◆ Okuma Parçası
"""

Doğunun sıcak, saran, kuşatan bir havası vardır. Öncelikle iklime doğru yürüdüğünüzde, hayatınızdan, ayağınızın altından, görme mesafenizden ağaçlar, ormanlar çekildiğinde bitimsiz çöllerin yakınında olduğunuzu anlarsınız.
Yaz başıdır, bahardır. Siz şehrinizden kilometrelerce uzakta, kalabalıklardan, göğü yitik metropolden, üzerinize üzerinize gelen sıkışık binalardan, caddeler boyu akan insan ve araba selinden ve dâhi bitmeyen işlerden, yetişemediğiniz zamandan çok uzaklara gitmişsinizdir. Bir rüya rehaveti sarıp kuşatmıştır tüm azalarınızı. Bedeninize ılık, serin, yumuşak bir iklim çoktan yürümüştür. Bahar, ısıtan sımsıcak bir güneşin aydınlığıyla gülümser.
Baharın sımsıcak gülümseyişi bizi yakaladığında Urfa’nın kadim güzelliğine konuk olmuştuk. Derin bir ürpertiyle şehri keşfe çıktığımızda, mihmandarımız Harran Üniversitesi öğretim görevlisi Yasemin Hanım her zaman gördüğü ve kanıksadığı mübarek beldelere bizi getirmiş ama ezanla apansız ıslanan gözlerimize, mıh gibi çakılmış ayaklarımıza bir anlam verememişti muhtemelen.
Edeple gelen lütufla döner
İlk olarak Hz Eyyub Peygamberin şifa bulduğu mağarayı geziyoruz. Hemen caminin arkasında çağıldayarak akan bir nehir var gibi anlayamadığımız bir serinlik kaplıyor yüreğimizi. Ezanlar okunuyor. Güvercinler havalanıyor. Gökyüzü alabildiğine mavi, beyaz bulutlar başımızın üzerinden ağıp geçerken ılık bir bahar yüreğimize akıyor. Cami avlusunda okunan ezanlara yüreğimizi ve dâhi dualarımızı yaslıyoruz ve nedensiz boşalıyor yaşlar gözlerimizden. Duaya durduğumuzda loş yeşil ışık huzmelerinin altında edeple geldik mi diye soruyoruz yüreğimize. Edeple gelmenin, makamda edepli olmanın şuurunu yaşamak istiyoruz. Nice lütuflara mazhar olmak için edeple gelmek gerek. İndiğimiz merdivenlerden edeple çıkıyoruz. Yüreğimiz bir kuş kadar hafif. Maddi ve manevi tüm hastalıklarımız için Rabbimizden şifa diliyoruz; tıpkı sabır abidesi, çileler sonunda lütuflara mazhar olan Eyyub Peygamber gibi.
Eyyub Peygamberin uğrak yerlerinden mübarek bir beldedeyiz. Çareler aramak için gelenlerden birisi olarak makamdayız. Dertlerimizi dökmek, maddi ve manevi hastalıklarımıza şifa dilemek için Rabbime yalvarışlar gönderiyoruz.

"""

◆ Verilen Görevler
**a.** Okuma parçasında "Yaz başıdır, bahardır." ifadesinden "anlam verememişti muhtemelen." ifadesine kadar uzanan bölümü kelimesi kelimesine yeniden yazın.
**b.** Listede "The image size" ifadesini içeren satırdan listenin sonuna kadar olan bölümü, o satır da dahil olmak üzere aynen alıntılayın. Resimleri yanıta almayın.

◆ Kayıtlı Veriler
"""

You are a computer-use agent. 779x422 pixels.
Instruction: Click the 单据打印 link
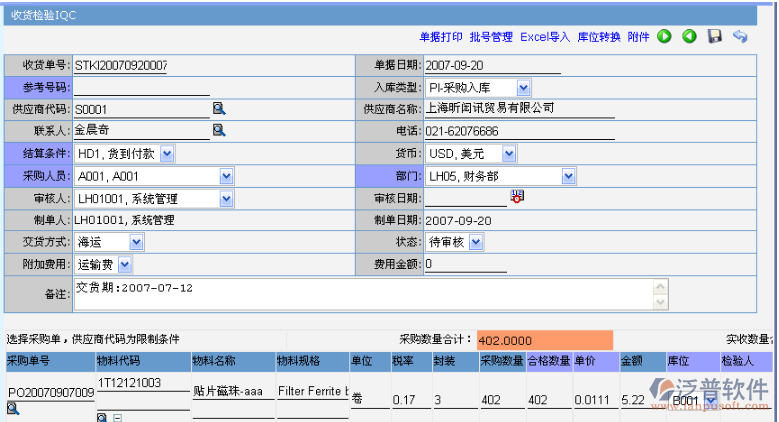(441, 37)
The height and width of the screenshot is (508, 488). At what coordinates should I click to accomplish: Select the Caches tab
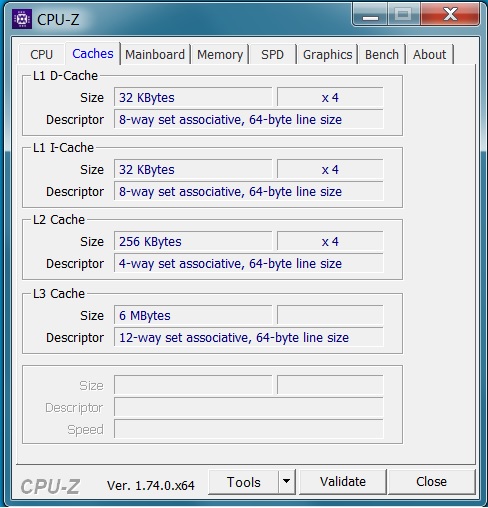[x=93, y=53]
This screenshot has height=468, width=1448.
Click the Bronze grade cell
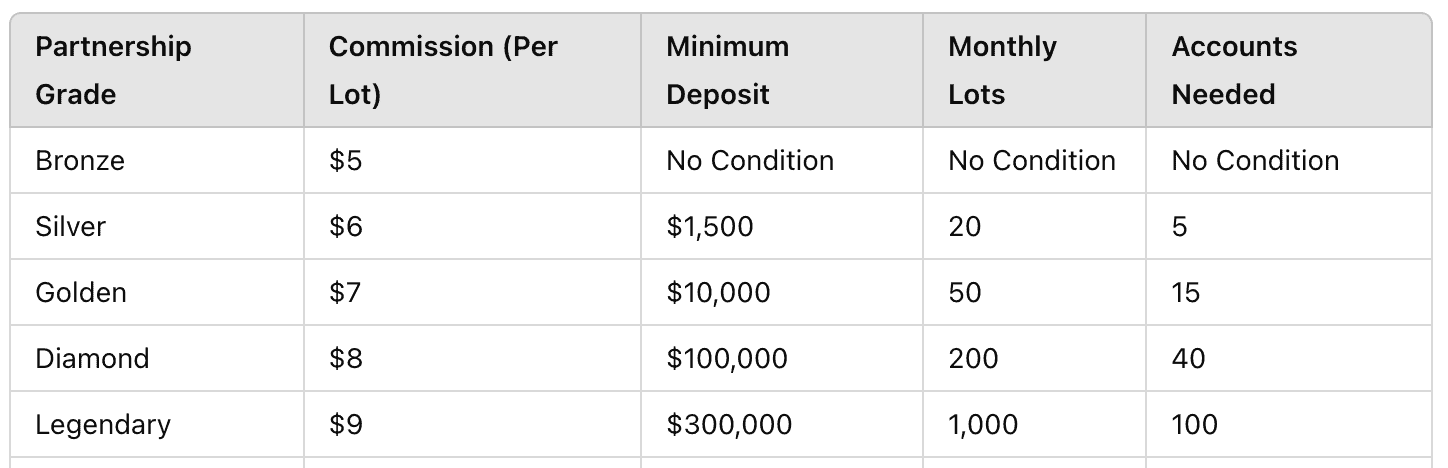pyautogui.click(x=80, y=160)
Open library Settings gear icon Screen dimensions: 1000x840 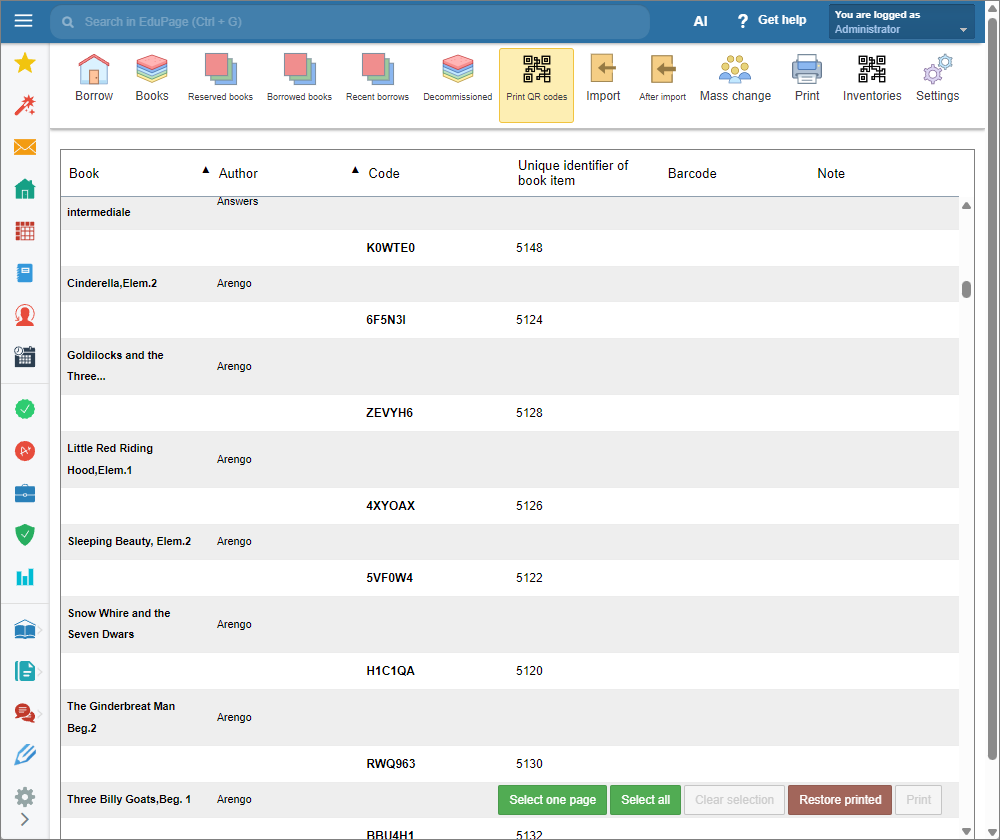coord(937,79)
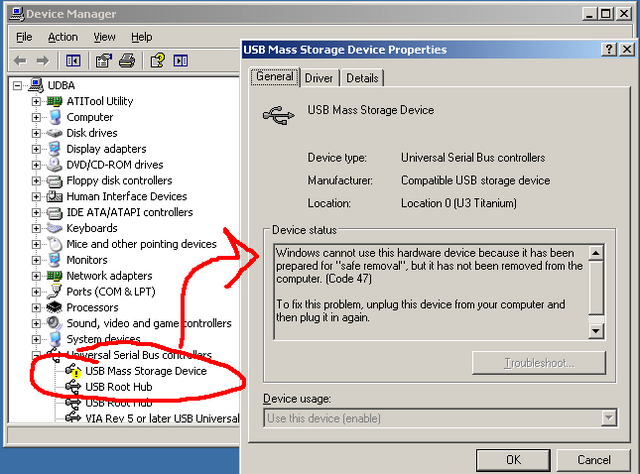Click the context help question mark button
This screenshot has width=640, height=474.
(x=609, y=49)
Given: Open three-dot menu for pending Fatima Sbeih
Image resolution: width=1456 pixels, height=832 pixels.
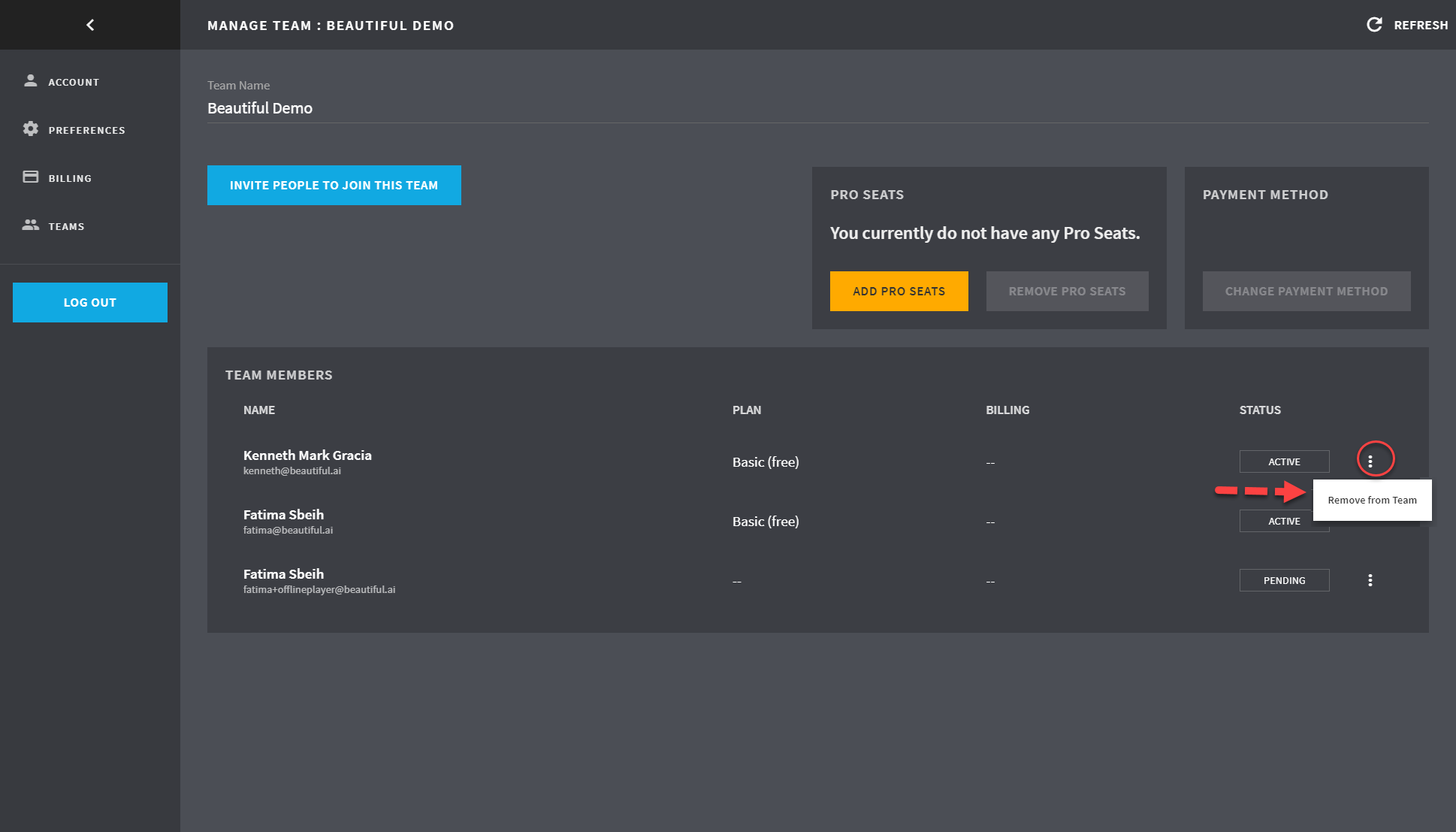Looking at the screenshot, I should [1370, 580].
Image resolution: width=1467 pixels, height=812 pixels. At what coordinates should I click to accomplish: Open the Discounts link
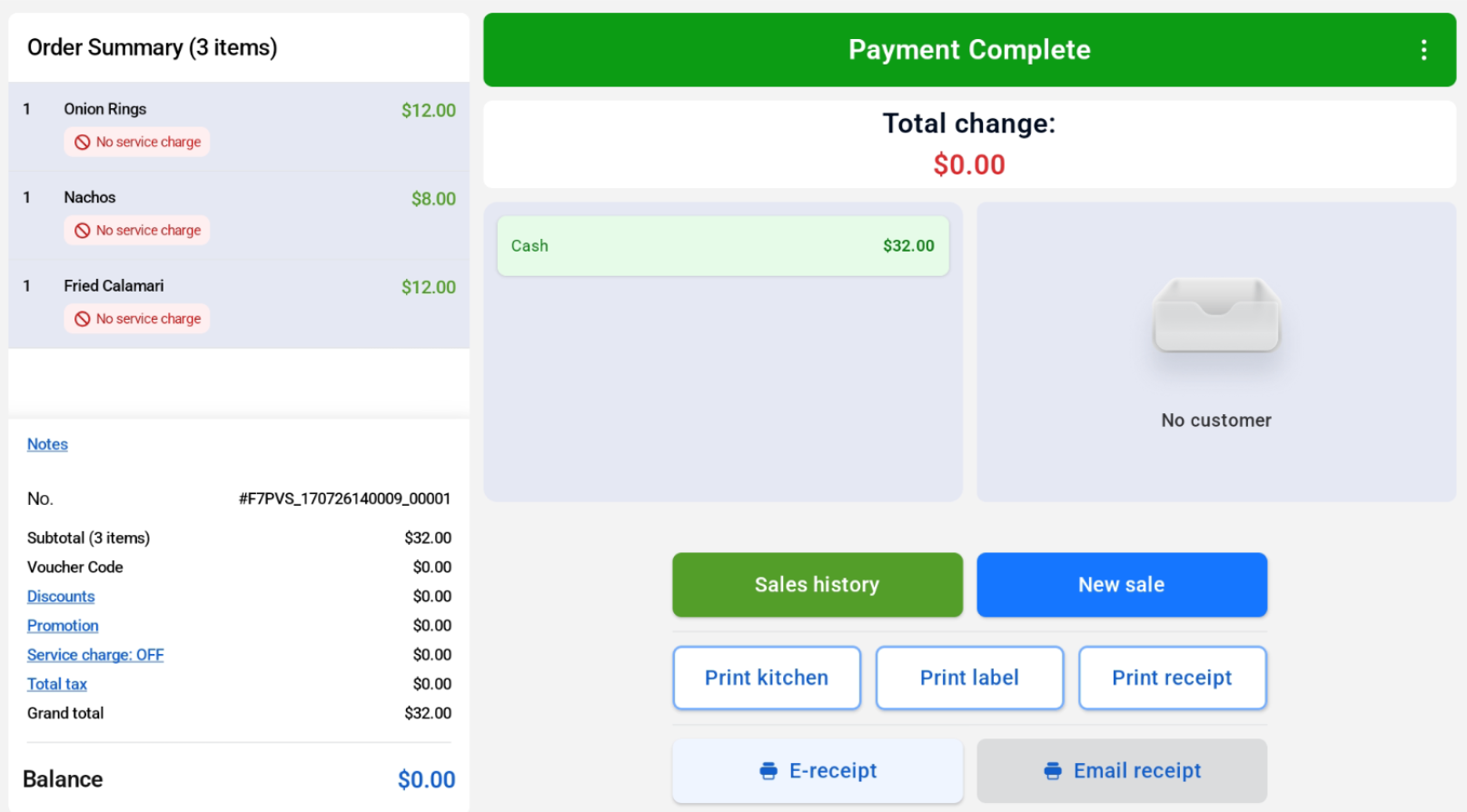tap(61, 597)
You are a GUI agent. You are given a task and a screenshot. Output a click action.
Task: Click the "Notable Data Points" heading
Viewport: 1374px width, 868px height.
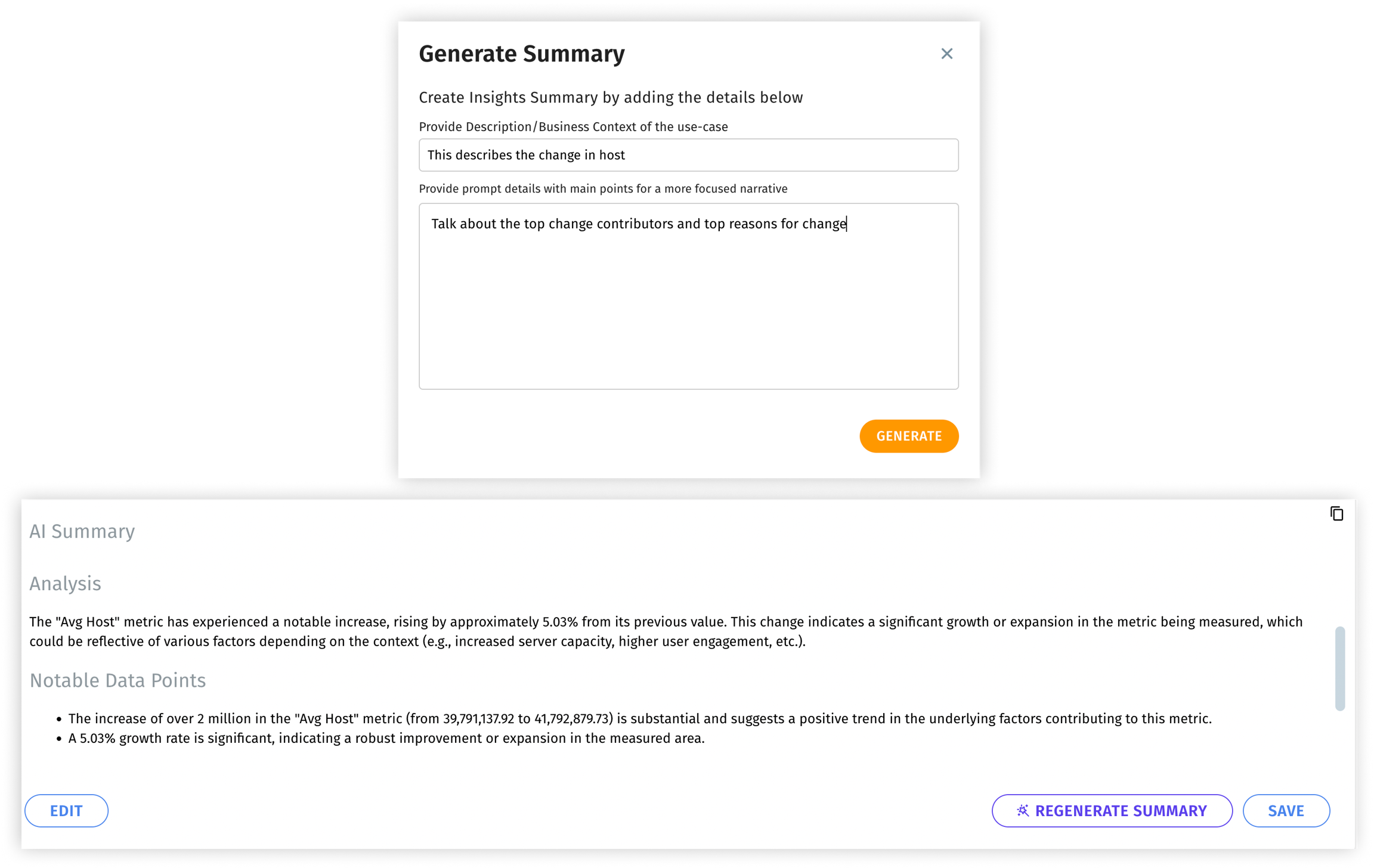[117, 680]
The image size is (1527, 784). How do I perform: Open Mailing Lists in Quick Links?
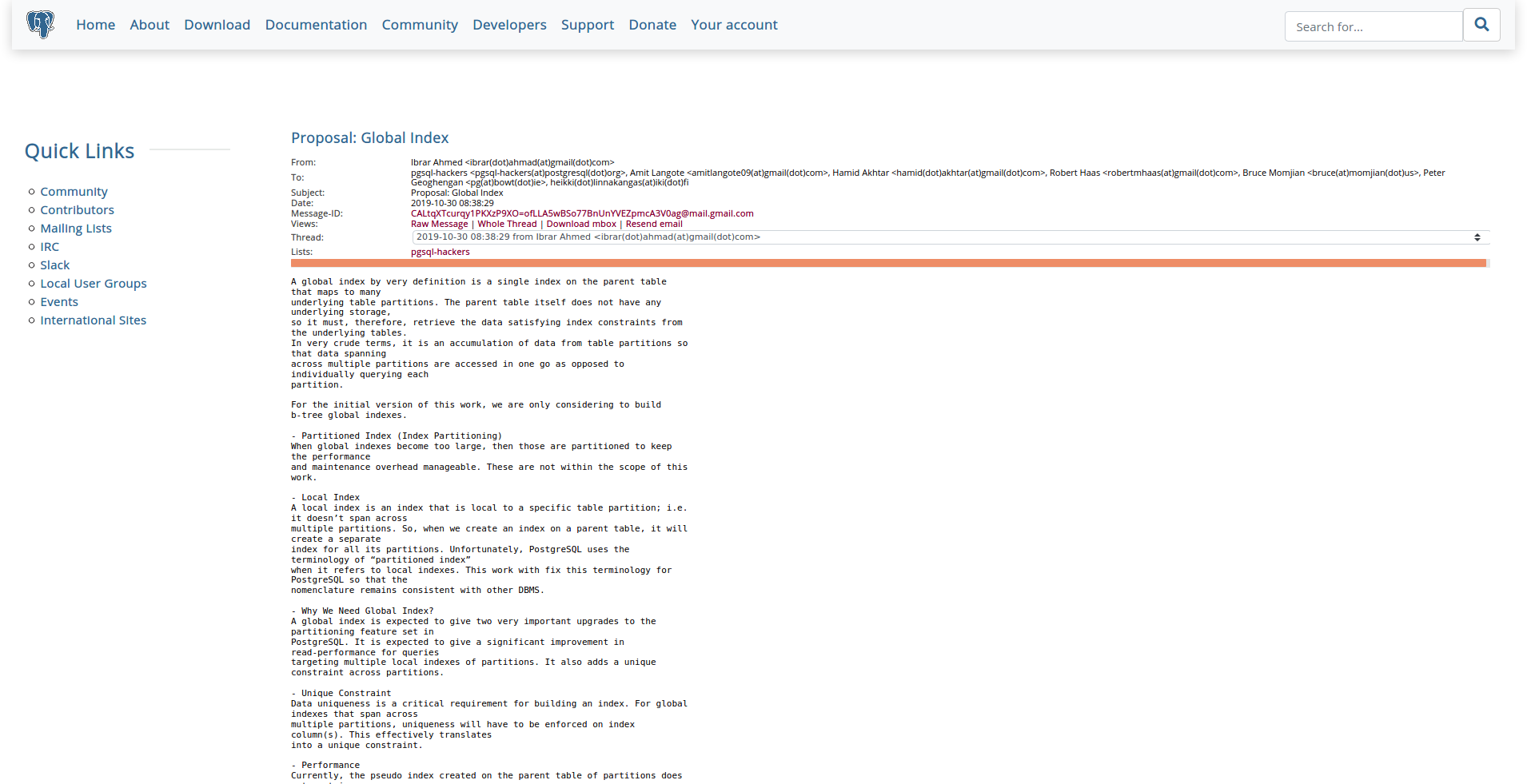tap(76, 229)
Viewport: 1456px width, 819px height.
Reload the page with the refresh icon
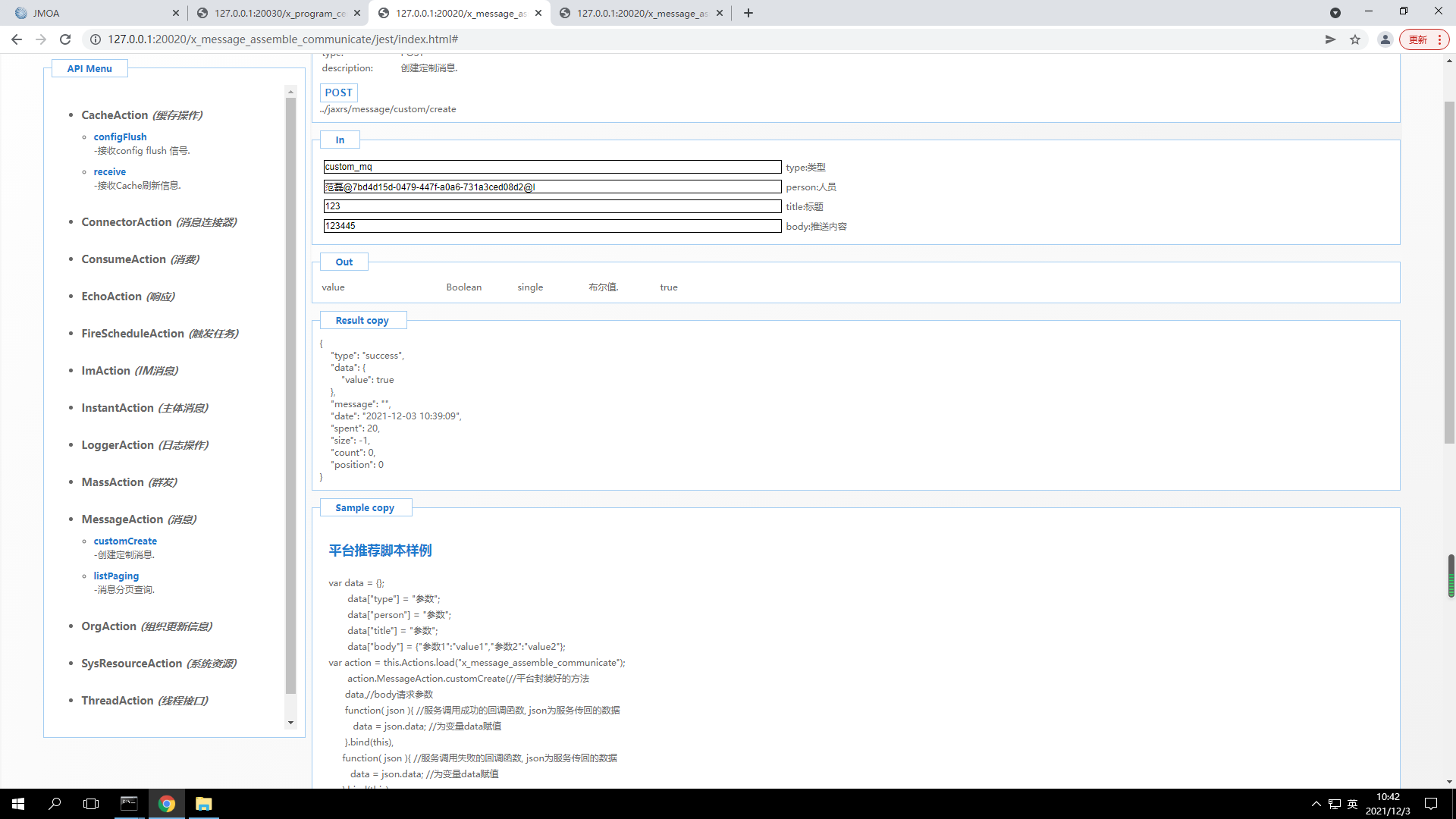pos(65,39)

"""

◆ Tam Çözümler
**a.**
Yaz başıdır, bahardır. Siz şehrinizden kilometrelerce uzakta, kalabalıklardan, göğü yitik metropolden, üzerinize üzerinize gelen sıkışık binalardan, caddeler boyu akan insan ve araba selinden ve dâhi bitmeyen işlerden, yetişemediğiniz zamandan çok uzaklara gitmişsinizdir. Bir rüya rehaveti sarıp kuşatmıştır tüm azalarınızı. Bedeninize ılık, serin, yumuşak bir iklim çoktan yürümüştür. Bahar, ısıtan sımsıcak bir güneşin aydınlığıyla gülümser.
Baharın sımsıcak gülümseyişi bizi yakaladığında Urfa’nın kadim güzelliğine konuk olmuştuk. Derin bir ürpertiyle şehri keşfe çıktığımızda, mihmandarımız Harran Üniversitesi öğretim görevlisi Yasemin Hanım her zaman gördüğü ve kanıksadığı mübarek beldelere bizi getirmiş ama ezanla apansız ıslanan gözlerimize, mıh gibi çakılmış ayaklarımıza bir anlam verememişti muhtemelen.

**b.**
The image size is (1527, 784). How do I perform: Open Mailing Lists in Quick Links?
tap(76, 229)
Viewport: 1456px width, 819px height.
Reload the page with the refresh icon
pos(65,39)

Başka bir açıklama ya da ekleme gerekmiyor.